這時候的長平戰場上,已呈現出兩國傾全國之力決戰的態勢。


    趙軍被圍的士卒有45萬,幾乎全國的丁壯都在此了。而秦國也征伐了大批丁壯圍困長平,總兵力也應與趙軍相當。


    在中國曆史上,像這樣規模的國運博弈,此前沒有,而此後也少見。


    圍困至九月,趙軍士卒斷糧已有46天,隻能在內部互相暗殺,食人肉為生。其間,趙軍也曾組織過大規模的突圍,分為四隊,先後四、五次反複衝擊秦壘,但均不能突破。


    這是空前的絕境。


    趙括再也無法驕狂,老爹死前的對他的評價,真是一個字都沒錯啊!絕望之中,趙括親自率領軍中的特戰隊與秦軍搏戰,可惜,在激戰中趙括被秦軍一陣亂箭射殺。

» **資料摘錄**
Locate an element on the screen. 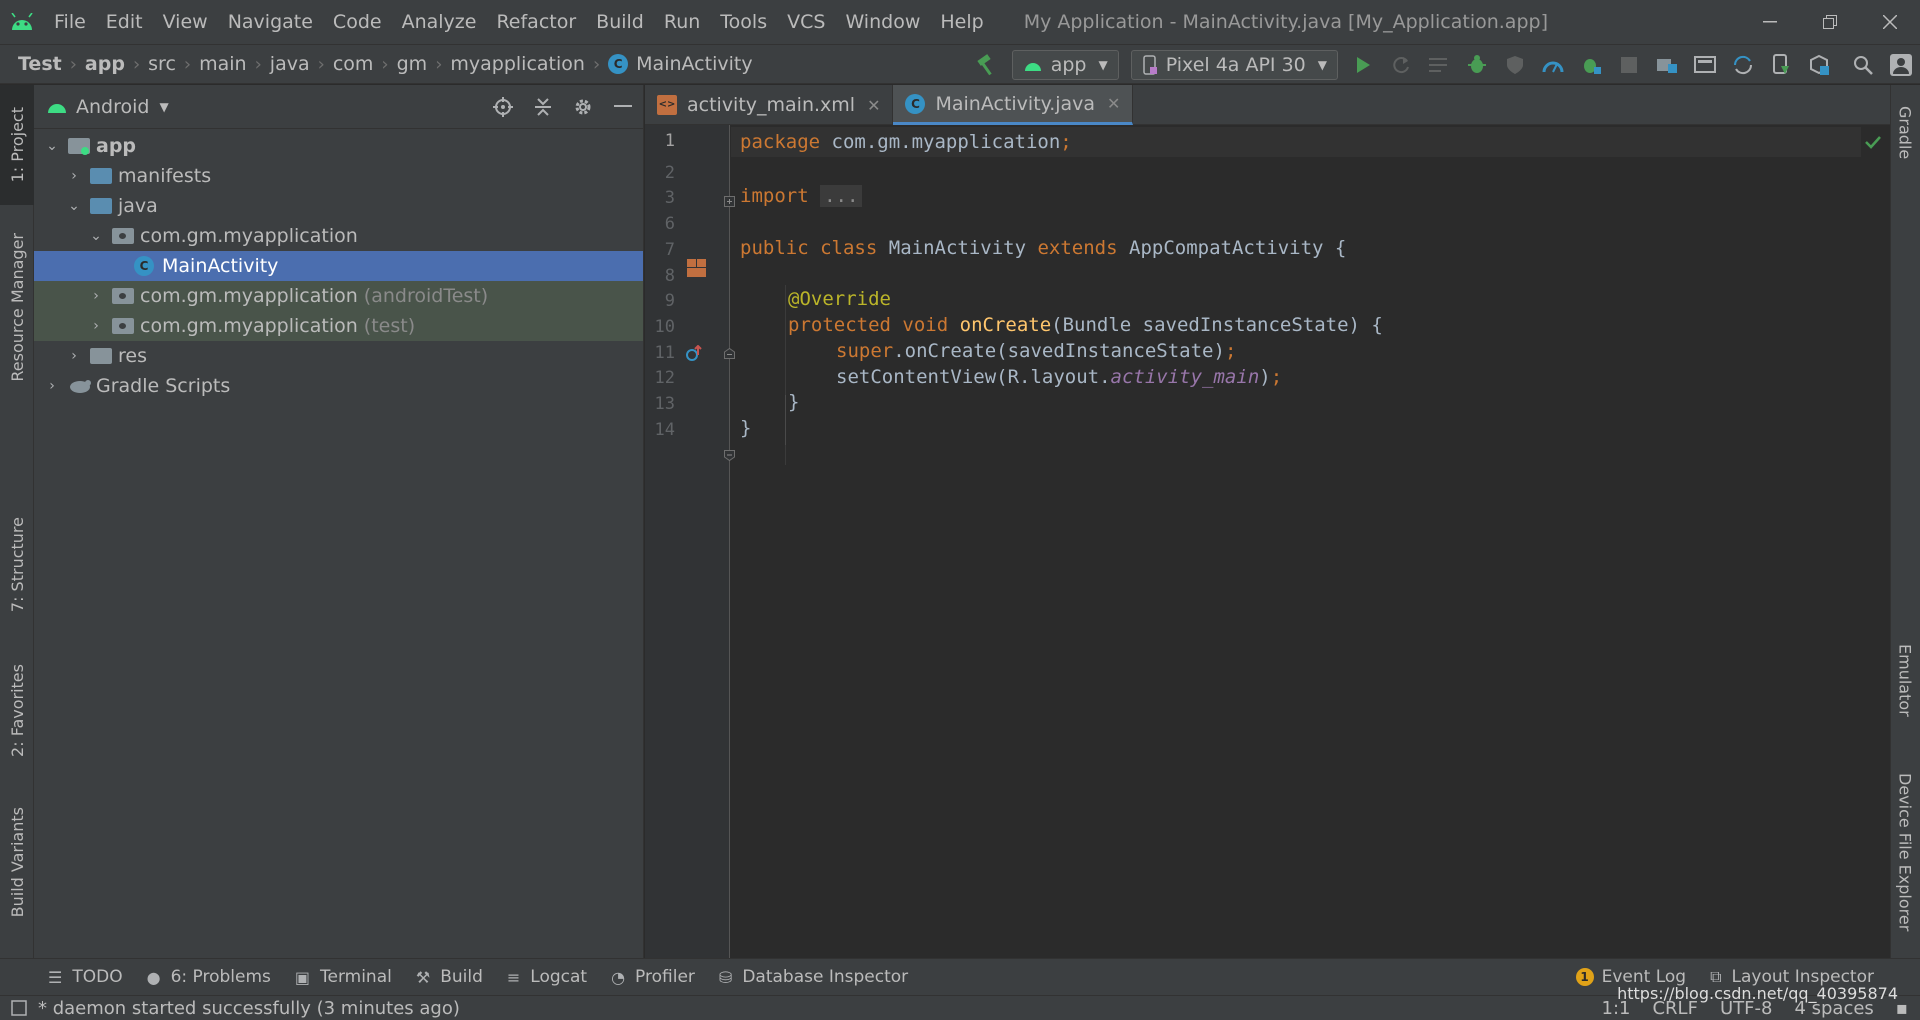 This screenshot has height=1020, width=1920. layout-xml-gutter-icon is located at coordinates (697, 268).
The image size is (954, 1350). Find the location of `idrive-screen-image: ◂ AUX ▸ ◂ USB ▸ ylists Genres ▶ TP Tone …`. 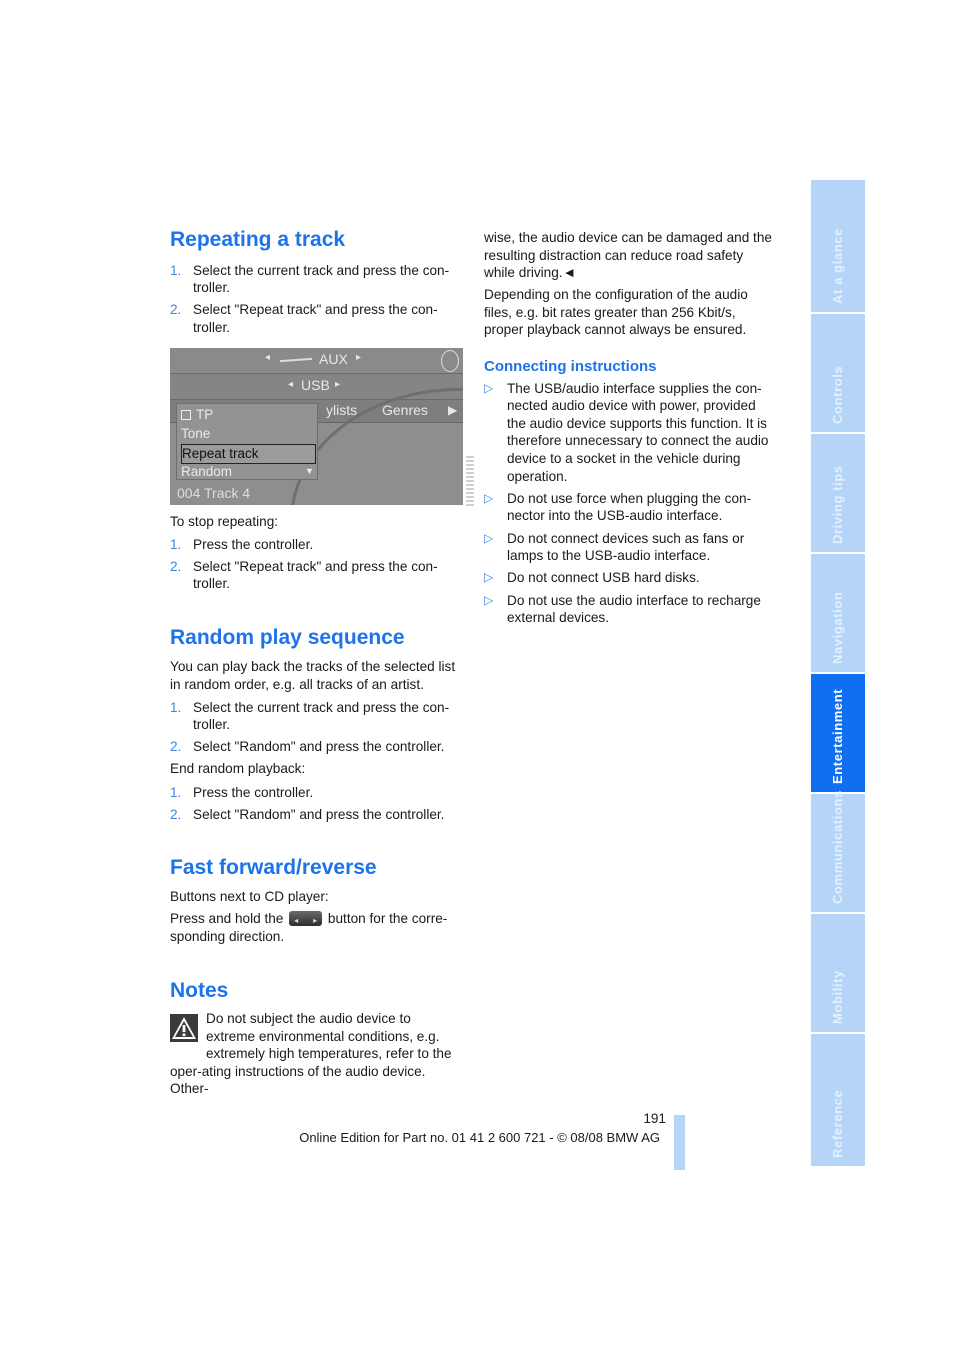

idrive-screen-image: ◂ AUX ▸ ◂ USB ▸ ylists Genres ▶ TP Tone … is located at coordinates (316, 426).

» **任務要求**
請將前面那段講述長平之戰的原文完整照抄一遍,不得增刪或改動任何字句。

» **作答內容**
這時候的長平戰場上,已呈現出兩國傾全國之力決戰的態勢。


    趙軍被圍的士卒有45萬,幾乎全國的丁壯都在此了。而秦國也征伐了大批丁壯圍困長平,總兵力也應與趙軍相當。


    在中國曆史上,像這樣規模的國運博弈,此前沒有,而此後也少見。


    圍困至九月,趙軍士卒斷糧已有46天,隻能在內部互相暗殺,食人肉為生。其間,趙軍也曾組織過大規模的突圍,分為四隊,先後四、五次反複衝擊秦壘,但均不能突破。


    這是空前的絕境。


    趙括再也無法驕狂,老爹死前的對他的評價,真是一個字都沒錯啊!絕望之中,趙括親自率領軍中的特戰隊與秦軍搏戰,可惜,在激戰中趙括被秦軍一陣亂箭射殺。